The association of high resolution field emission scanning electron microscopy (FESEM), with a more efficient system of secondary electron (SE) collection and in-lens specimen position, provided a great improvement in the specimen's topographical contrast and in the generation of high-resolution images. In addition, images obtained with the use of the high-resolution backscattered electrons (BSE) detector provided a powerful tool for immunocytochemical analysis of biological material. In this work, we show the contribution of the FESEM to the detailed description of cytoskeletal structures of the protozoan parasites Herpetomonas megaseliae, Trypanosoma brucei and Giardia lamblia. High-resolution images of detergent extracted H. megaseliae and T. brucei showed the profile of the cortical microtubules, also known as sub-pellicular microtubules (SPMT), and protein bridges cross-linking them. Also, it was possible to visualize fine details of the filaments that form the lattice-like structure of the paraflagellar rod (PFR) and its connection with the axoneme.

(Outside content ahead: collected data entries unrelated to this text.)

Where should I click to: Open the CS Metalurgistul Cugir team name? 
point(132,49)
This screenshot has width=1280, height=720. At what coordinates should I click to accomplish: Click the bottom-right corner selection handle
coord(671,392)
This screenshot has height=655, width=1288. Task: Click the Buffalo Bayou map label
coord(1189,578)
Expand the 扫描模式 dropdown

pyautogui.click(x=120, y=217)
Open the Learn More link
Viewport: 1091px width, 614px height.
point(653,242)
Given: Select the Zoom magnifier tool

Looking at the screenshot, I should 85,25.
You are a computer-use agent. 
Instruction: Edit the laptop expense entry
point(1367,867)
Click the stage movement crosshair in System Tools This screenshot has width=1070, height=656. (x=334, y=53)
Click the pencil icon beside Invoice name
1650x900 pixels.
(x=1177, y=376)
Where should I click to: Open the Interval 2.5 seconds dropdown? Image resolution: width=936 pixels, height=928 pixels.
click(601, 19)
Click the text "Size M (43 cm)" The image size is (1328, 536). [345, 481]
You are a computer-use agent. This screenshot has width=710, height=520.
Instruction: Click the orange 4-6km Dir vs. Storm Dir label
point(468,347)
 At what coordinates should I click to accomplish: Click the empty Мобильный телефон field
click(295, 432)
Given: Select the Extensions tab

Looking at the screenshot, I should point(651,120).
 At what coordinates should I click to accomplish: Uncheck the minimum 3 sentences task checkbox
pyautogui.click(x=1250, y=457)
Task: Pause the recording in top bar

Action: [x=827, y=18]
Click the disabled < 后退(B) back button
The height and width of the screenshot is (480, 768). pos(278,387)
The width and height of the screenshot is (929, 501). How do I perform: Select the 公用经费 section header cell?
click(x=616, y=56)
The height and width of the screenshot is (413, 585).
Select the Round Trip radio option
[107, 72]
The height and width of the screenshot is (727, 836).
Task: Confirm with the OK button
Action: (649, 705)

In G. lamblia, it was possible to observe the intricate structure of the adhesive disk, funis (a microtubular array) and other cytoskeletal structures poorly described previously. Since most of the stable cytoskeletal structures of this protozoan rely on tubulin, we used the BSE images to accurately map immunolabeled tubulin in its cytoskeleton. Our results suggest that the observation of detergent extracted parasites using FESEM associated to backscattered analysis of immunolabeled specimens represents a new approach for the study of parasite cytoskeletal elements and their protein associations.